The second group, SSB EA Service, is only created on down-level OSes and its purpose is to make changing External Activator’s service account easier (more on that below).

Changing External Activator’s service account

On newer OSes (starting from Vista/Server 2008) changing External Activator’s service account is as simple as setting the new account in Services MMC snap-in (Win-R –> services.msc). The reason it works is that ACLs on External Activator’s files are created based on Service SID, which is independent of service’s “real” service account (more about Per Service SID can be found here). On down-level OSes using the Services MMC snap-in is not enough, because changing the External Activator’s service account there won’t automatically change the file ACLs to the new account. This is something you need to do yourself, but in order to make it easier, the SSB EA Service local group has been introduced. The files are ACLed to be accessible by members of SSB EA Service group rather than by the External Activator’s service account directly. Therefore, when changing service account, it’s enough to add the new account to that group (and possibly remove the old one), without the need to actually touch any file ACLs. You can do that from a command line window:

net localgroup “SSB EA Service” /add “<new account name>”
net localgroup “SSB EA Service” /delete “<old account name>”

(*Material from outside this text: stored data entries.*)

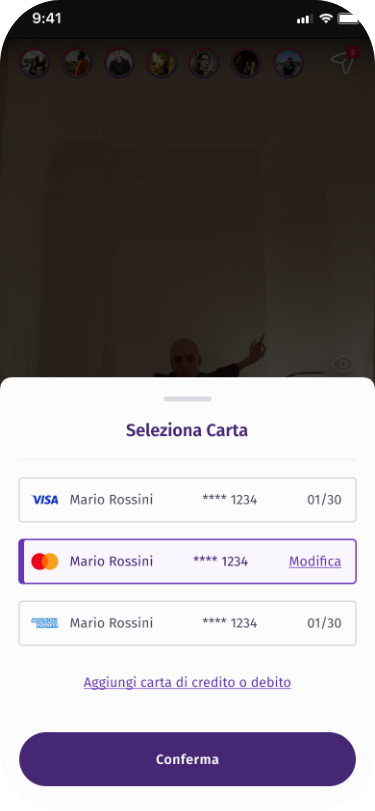The width and height of the screenshot is (375, 811).
Task: Open direct messages paper plane icon
Action: (343, 63)
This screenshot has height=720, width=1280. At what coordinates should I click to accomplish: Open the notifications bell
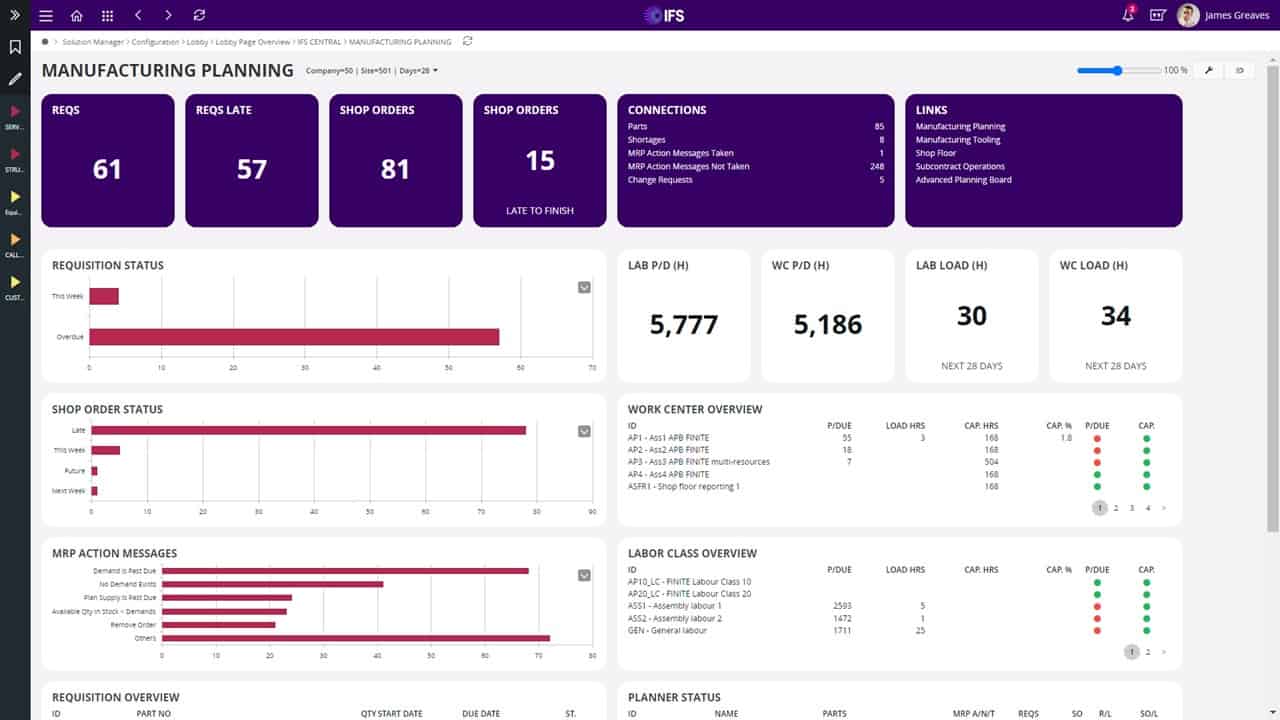coord(1129,15)
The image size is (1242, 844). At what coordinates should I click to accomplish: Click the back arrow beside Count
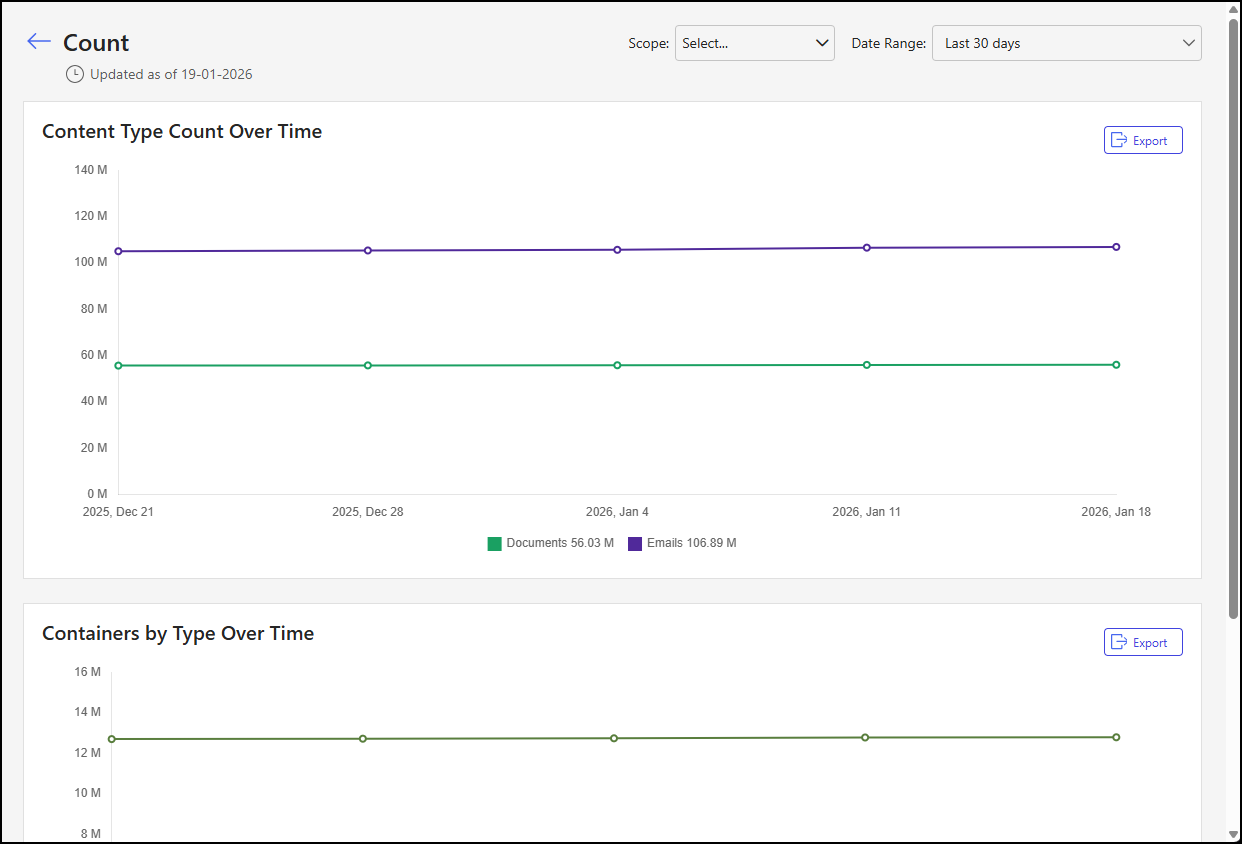tap(39, 42)
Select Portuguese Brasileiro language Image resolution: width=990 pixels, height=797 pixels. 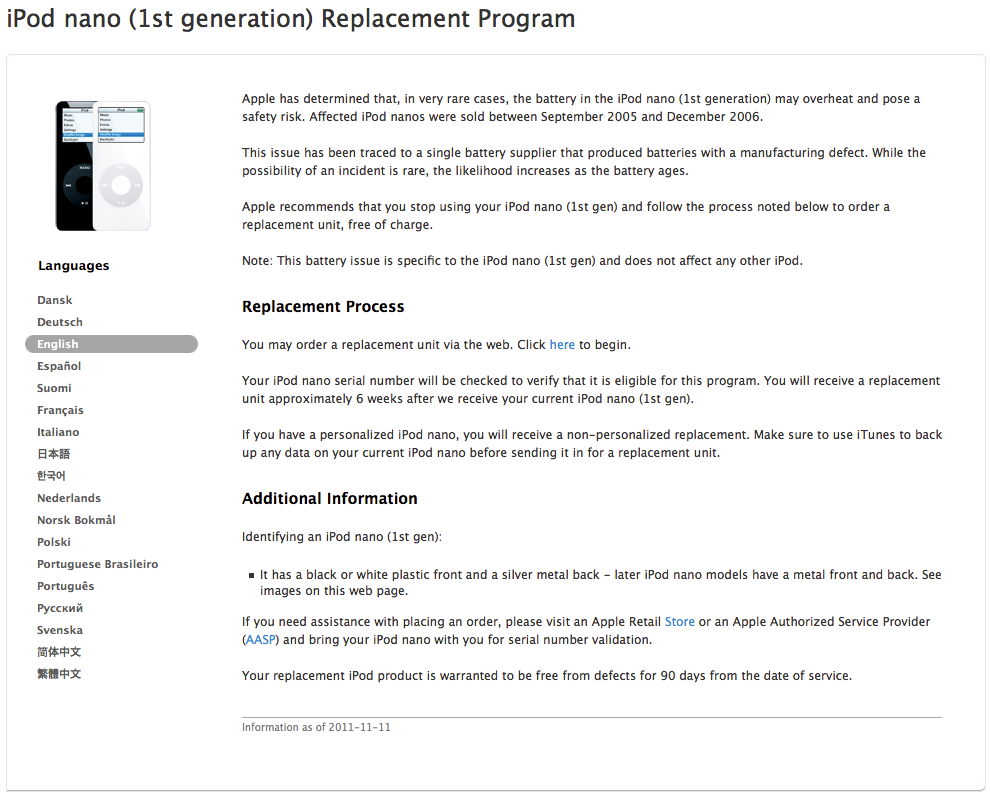[x=97, y=564]

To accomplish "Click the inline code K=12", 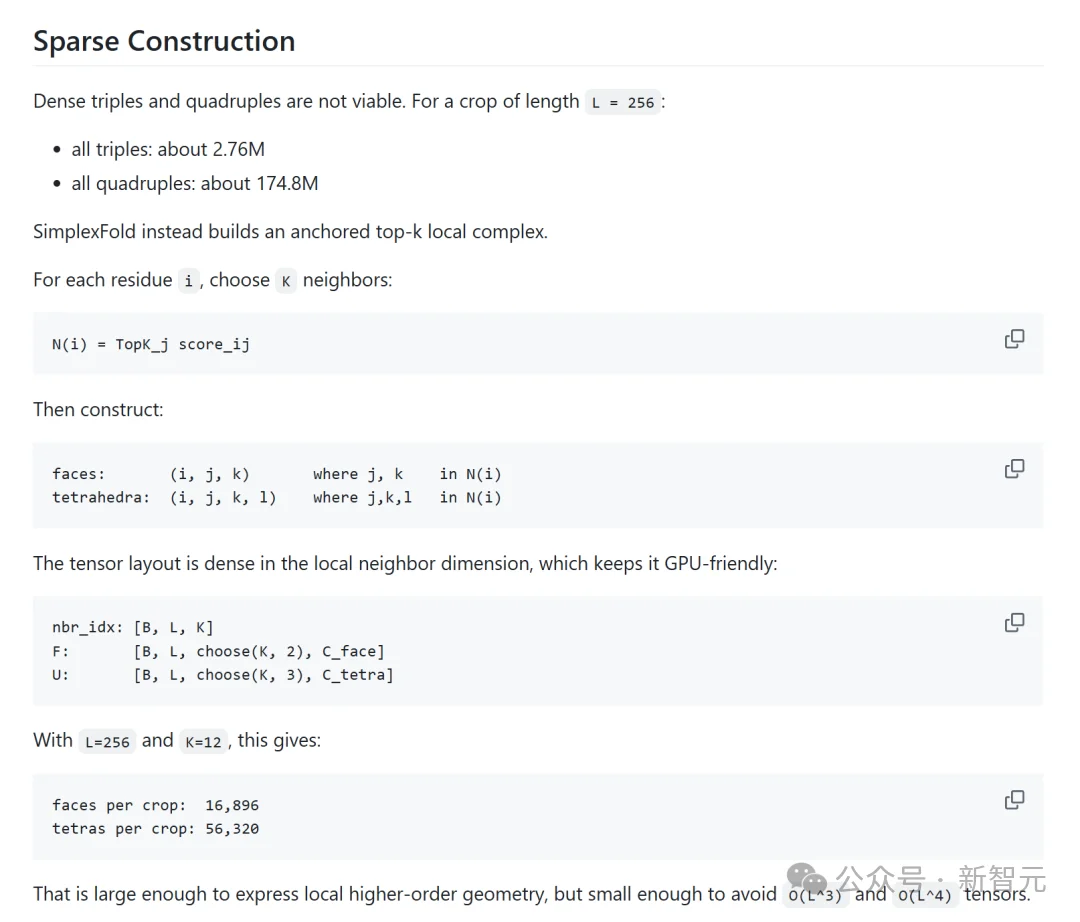I will [x=203, y=742].
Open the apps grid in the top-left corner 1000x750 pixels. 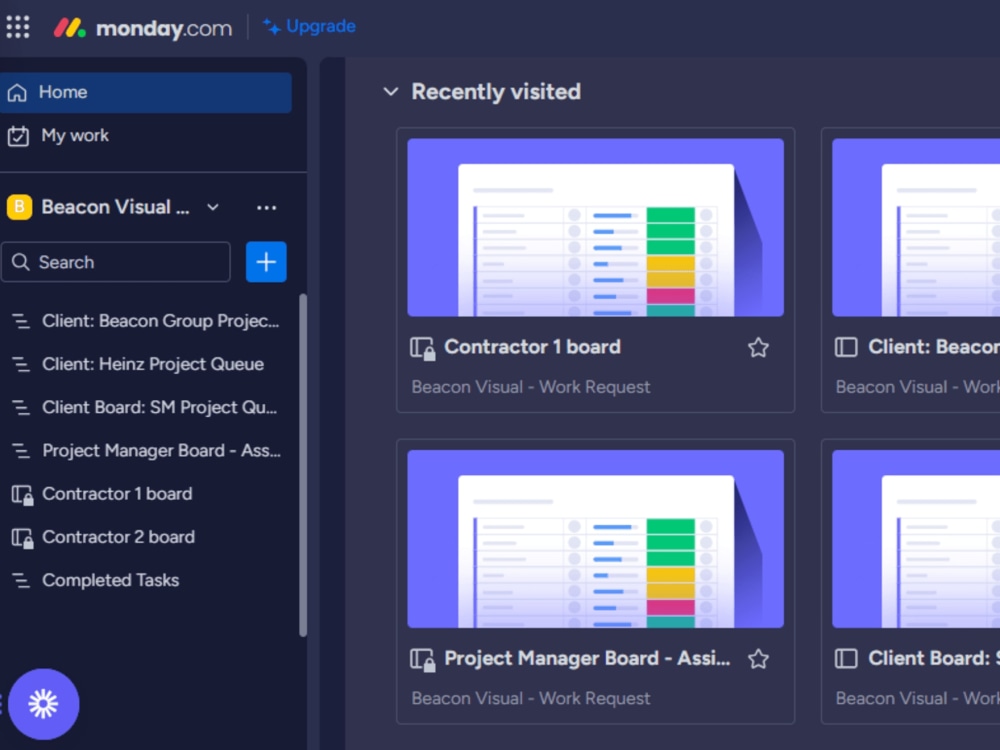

Local security groups created by External Activator

One of the previous posts provided a detailed description of all the Sql Server permissions that External Activator needs in order to work properly. It all starts with creating a Sql Server login for External Activator to use. There are several options how this login may be created, depending on the topology of the services:

  1. External Activator runs on a machine in different domain from the machine hosting Sql Server. Even though External Activator doesn’t support Sql authentication when connecting to the notification service, you can still make connections across domain boundaries. The trick is to use “mirrored accounts”, which boils down to creating a local/domain windows user on the database server with the same username and password as the External Activator’s service account. The service account must be a local or domain user (you can’t use e.g. NT AUTHORITY\NETWORK SERVICE). Once you create a Sql Server login from that user and grant necessary Sql Server permissions to that login, External Activator will be able to connect, even from outside of the database server’s domain.
  2. External Activator runs on different machine from Sql Server, but both machines are in the same domain or in trusted domains.
    1.  
      1. If External Activator runs as NT AUTHORITY\NETWORK SERVICE or NT AUTHORITY\SYSTEM, the login may be created from machine account (e.g. MyDomain\EaMachine$ - note the dollar sign necessary for machine accounts).
      2. If External Activator runs as domain user, the login may be created from that user directly (e.g. MyDomain\EaUser).
      3. If External Activator runs as local user, you have to resort to using mirrored accounts as described above.
      4. NT AUTHORITY\LOCAL SERVICE is not supported as External Activator service account in a multi-machine deployment.
  3. External Activator runs on the same machine as the Sql Server it’s connecting to. In this case, in addition to the above possibilities, you can also use the following:
    1.  
      1. If External Activator runs as local user, the login may be created from the local user (e.g. MachineName\EaUser).
      2. If the OS is Vista or higher, the login may be created using the service SID (i.e. NT SERVICE\SSBExternalActivator).
      3. If the OS is older than Vista, the login may be created using the SSB EA Service local group (i.e. MyMachine\SSB EA Service). Note however that it won’t work if External Activator runs as NT AUTHORITY\SYSTEM. Local system is a special account and even if it belongs to SSB EA Service security group, that group’s token won’t be passed to Sql Server when External Activator tries to log in, hence the login will fail.

        The advantage of using Service SID/SSB EA Service group as a base for Sql login is that nothing needs to be done on Sql Server side when External Activator’s service account is changed.